In 1904, Charlie Russell expressed his admiration for their work, advising that they travel to his hometown of St. Louis for Lewis and Clark’s Centennial Exposition. There, the Morrises entered into the fair’s art show the photo Cowboy on a Bucking Bronco, which depicted Roy Mathieson upon a horse mid-bound.

“It’s believed to be the first photograph to document a horse bucking with all four feet off the ground,” says Pamela Morris with pride.

The photo, hand-tinted by Helen, won first prize in its class, thereby associating the name “Morris” with exceptional photography. Cowboy on Bucking Bronco would become one
of Morris’ most famous photographs, and the couple even used the image of Matheson’s daring ride as their company trademark when they established the Charles E. Morris Company in Great Falls in 1910.
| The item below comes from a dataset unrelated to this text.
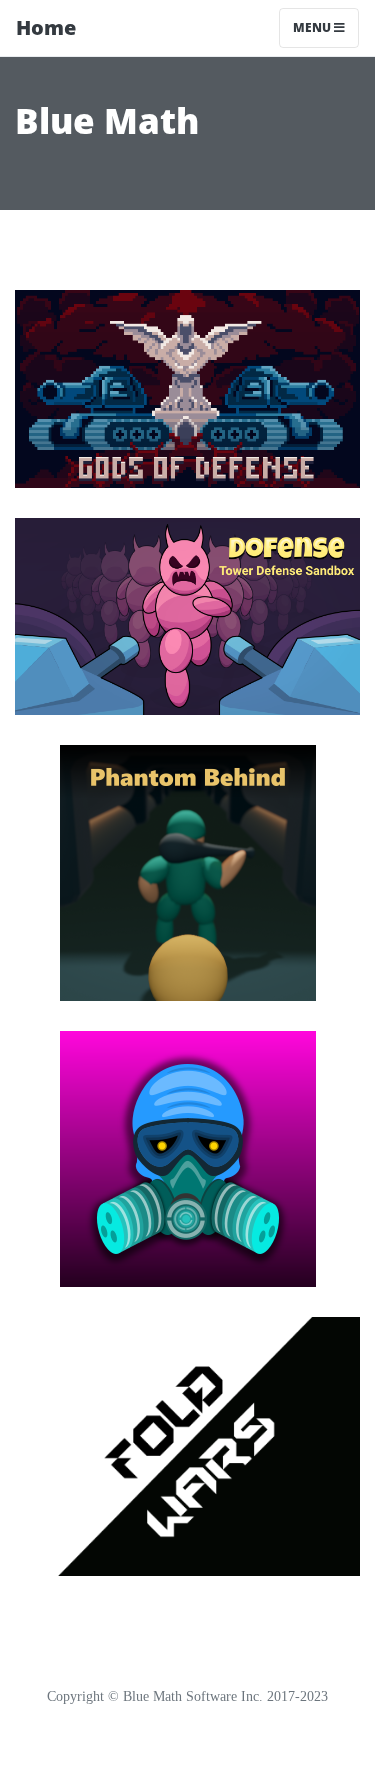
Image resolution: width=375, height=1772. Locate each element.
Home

Here, Charles and Helen repaid their debt to Charlie Russell with postcards featuring the cowboy artist. Nancy Russell was so pleased with the publicity that Charlie authorized Charles to market a colorized version of Waiting for a Chinook (aka Last of the 5000) on postcards.

“[These postcards] no doubt did more than anything else to give Charles M. Russell the beginning for his rise to fame as one of the greatest of America’s Western artists,” states Harold McCracken in The American Cowboy.

As Charlie’s fame grew, Charles’ began to fade. The economic downturn of the 1920s devastated the postcard industry, and the Charles E. Morris Company failed. To provide for his family, Charles packed away his pre-1900 camera and glass negatives in a steamer trunk, sold his remaining photographic inventory, and started a stationary and school supply business, which evolved into Morris Sporting Goods in the 1930s.

“I was just old enough to sense sadly the change in him,” writes Bill Morris.

His father worked diligently until 1938, when he died of a heart attack at 62.

In an effort to preserve his parents’ legacy, Bill Morris (with the help of his daughters) published True, Free Spirit in 1997, living long enough to see its warm reception before his own death on February 19, 2000.

Today, Pamela Morris acts as the curator of her family’s history, working to compile and credit her grandfather’s photographs— many of which have been reproduced without acknowledgment.
“[My grandfather] was instrumental in Russell’s success. Charles Morris was comparable to Evelyn Cameron in preserving a record of the West. He deserves recognition,” she says.
Since the publication of True, Free Spirit, she has discovered another 300 some photos and postcards which she plans to include in a sequel, currently in the works.